▶ Data provided

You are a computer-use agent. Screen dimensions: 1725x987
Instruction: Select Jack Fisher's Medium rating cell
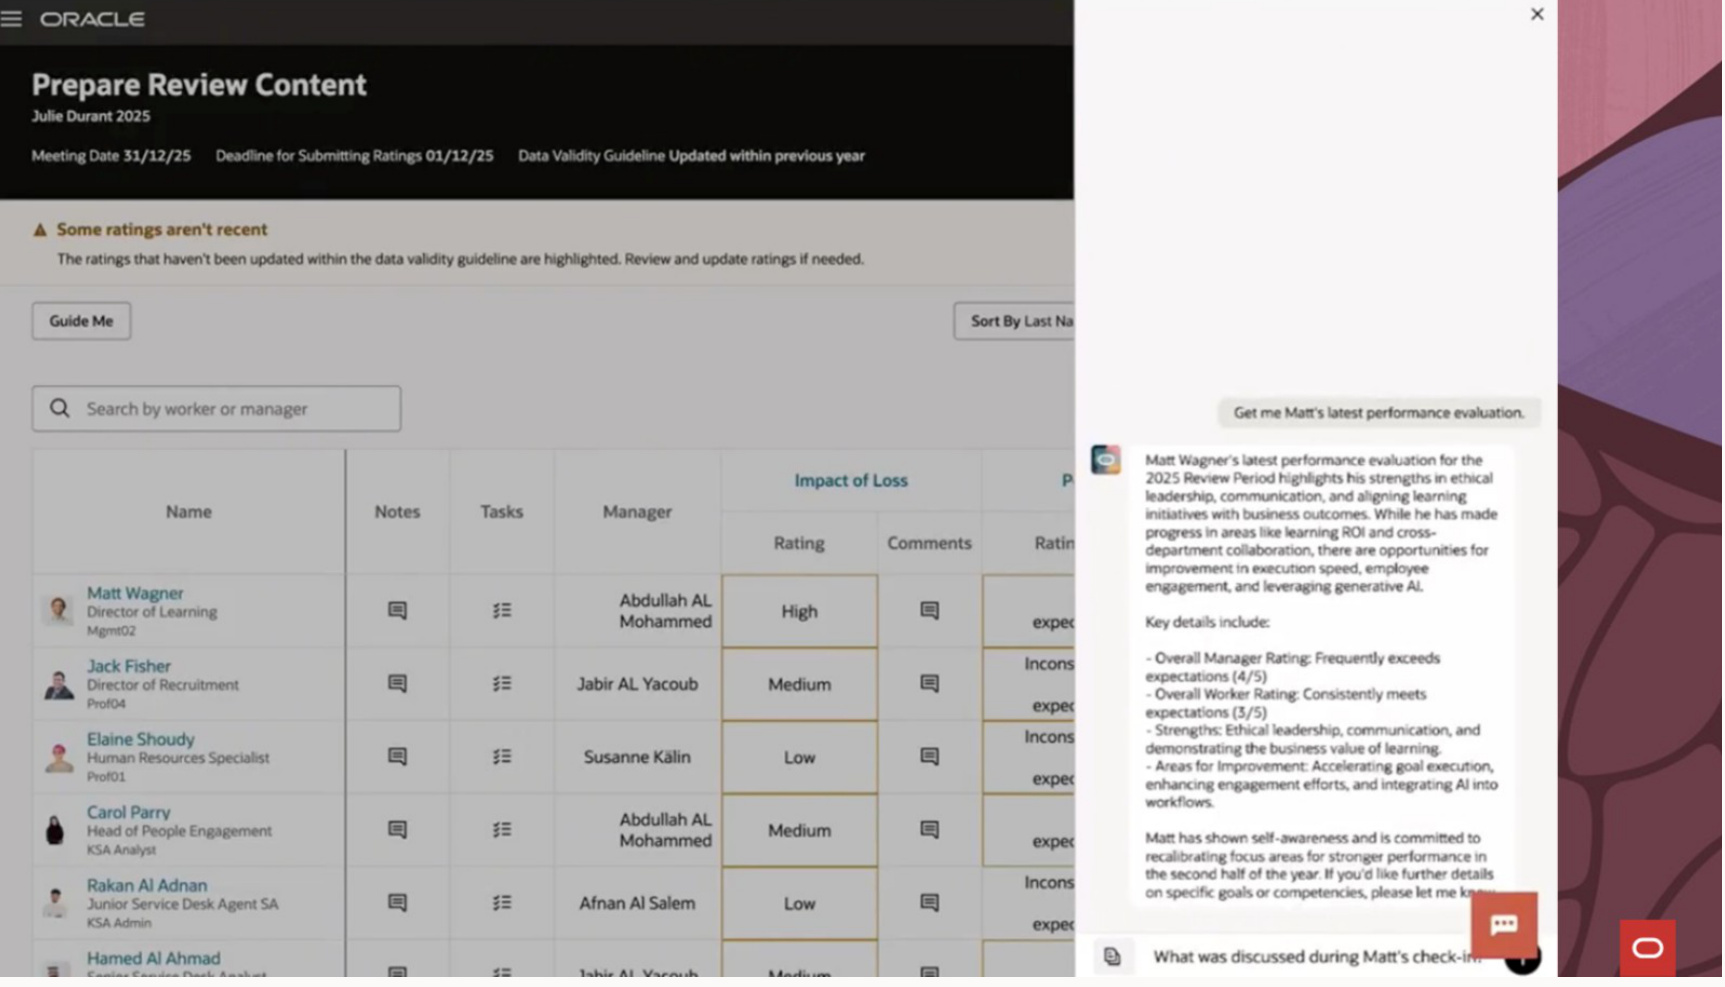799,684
==
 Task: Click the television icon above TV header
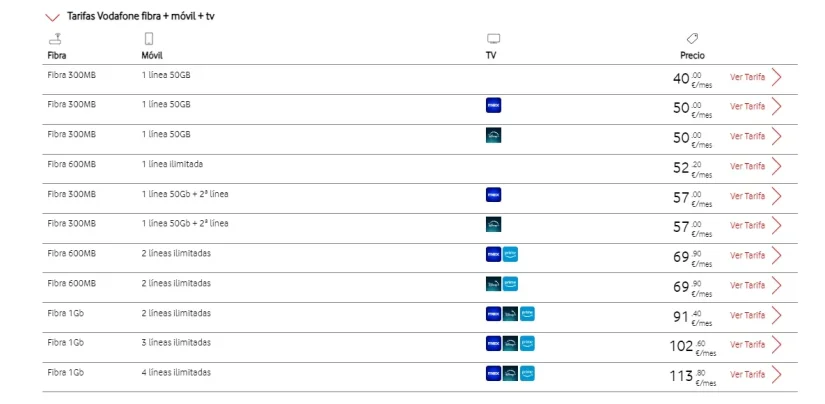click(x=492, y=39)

▶ What is asked
Please list each line of the material above that contains the word "Instruction", treating uppercase and lowercase as different.

▶ Result of the task
Instruction: Select Jack Fisher's Medium rating cell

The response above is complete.